▶ _OBJECTIVE 1_: Repeat, word for word, the part of the neural net article that opens with the words "I was on a bit" and closes with "do with that.".
▶ _OBJECTIVE 2_: According to the neural net article, what does the ReLU function return when a value is negative?

* Begin PAGE EXTRACT *

Visualising shallow neural nets

neural nets
Visualising how shallow neural nets can approximate any function
Published

2024-06-04

I was on a bit of a roll writing these little articles frequently, but it has been a while since the last one. I’m writing this one at least partly with a very small baby resting on me, so maybe it’s something to do with that.

In any case, I’ve recently got a job which is more data focussed, so either I’ll write a lot more of these as I learn lots of new things, or I’ll have no time to write any more. The job will involve quite a bit of deep learning. I think most of the actual interacting with neural nets will be at a high level, but I’m working through Simon Prince’s (so far) excellent Understanding Deep Learning to get a better grasp of how they work under the hood. It has excellent text and figures to help build understanding. Even better, it has notebooks to work through. The notebooks are great for getting you to write some code, but I thought I could add some interactivity to the examples. Some of the explanations here will be quite brief; I’m not trying to duplicate the information in the book.

Neuron Activation

ReLU

Here we start with the very basics. The Rectified Linear Unit (ReLU) function is a common activation function used in deep learning. It’s simple to understand: if a value is negative, return zero. Otherwise, return the value.

Code
function relu(preactivation) {
  return preactivation < 0 ? 0 : preactivation
}

Activation function

An artificial neural net applies an activation function like ReLU to the output of a linear function.

* End PAGE EXTRACT *
* Begin INFORMATION PROVIDED *

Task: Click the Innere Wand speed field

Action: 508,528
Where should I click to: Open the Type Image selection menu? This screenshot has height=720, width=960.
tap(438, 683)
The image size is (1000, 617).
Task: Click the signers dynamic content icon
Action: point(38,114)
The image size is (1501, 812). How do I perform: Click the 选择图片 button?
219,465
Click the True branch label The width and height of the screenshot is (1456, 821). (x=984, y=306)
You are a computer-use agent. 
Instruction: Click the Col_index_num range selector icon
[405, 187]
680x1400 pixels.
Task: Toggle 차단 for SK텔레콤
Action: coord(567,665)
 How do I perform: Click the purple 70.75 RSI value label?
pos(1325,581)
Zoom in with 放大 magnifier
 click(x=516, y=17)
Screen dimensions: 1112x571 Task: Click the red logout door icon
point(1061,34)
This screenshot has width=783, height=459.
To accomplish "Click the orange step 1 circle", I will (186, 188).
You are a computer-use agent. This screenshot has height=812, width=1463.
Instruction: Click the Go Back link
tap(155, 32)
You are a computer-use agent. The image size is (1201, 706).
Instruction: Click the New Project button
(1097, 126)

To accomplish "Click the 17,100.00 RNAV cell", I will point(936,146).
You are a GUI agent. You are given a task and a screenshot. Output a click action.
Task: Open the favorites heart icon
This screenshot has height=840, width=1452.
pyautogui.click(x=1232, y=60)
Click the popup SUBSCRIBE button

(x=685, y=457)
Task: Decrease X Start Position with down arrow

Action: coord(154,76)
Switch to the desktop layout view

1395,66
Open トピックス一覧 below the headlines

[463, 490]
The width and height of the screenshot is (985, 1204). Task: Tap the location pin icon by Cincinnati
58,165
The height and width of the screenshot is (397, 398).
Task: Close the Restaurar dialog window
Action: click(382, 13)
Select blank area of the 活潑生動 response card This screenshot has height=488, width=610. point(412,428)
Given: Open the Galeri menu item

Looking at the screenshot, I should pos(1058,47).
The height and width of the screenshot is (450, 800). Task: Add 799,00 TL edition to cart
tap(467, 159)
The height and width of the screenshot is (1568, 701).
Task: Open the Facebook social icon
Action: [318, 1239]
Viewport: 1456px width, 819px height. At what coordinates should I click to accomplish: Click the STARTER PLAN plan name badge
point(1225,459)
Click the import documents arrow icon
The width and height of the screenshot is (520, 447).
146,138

* End INFORMATION PROVIDED *

▶ _TASK OUTPUT 1_:
I was on a bit of a roll writing these little articles frequently, but it has been a while since the last one. I’m writing this one at least partly with a very small baby resting on me, so maybe it’s something to do with that.

▶ _TASK OUTPUT 2_: It returns zero.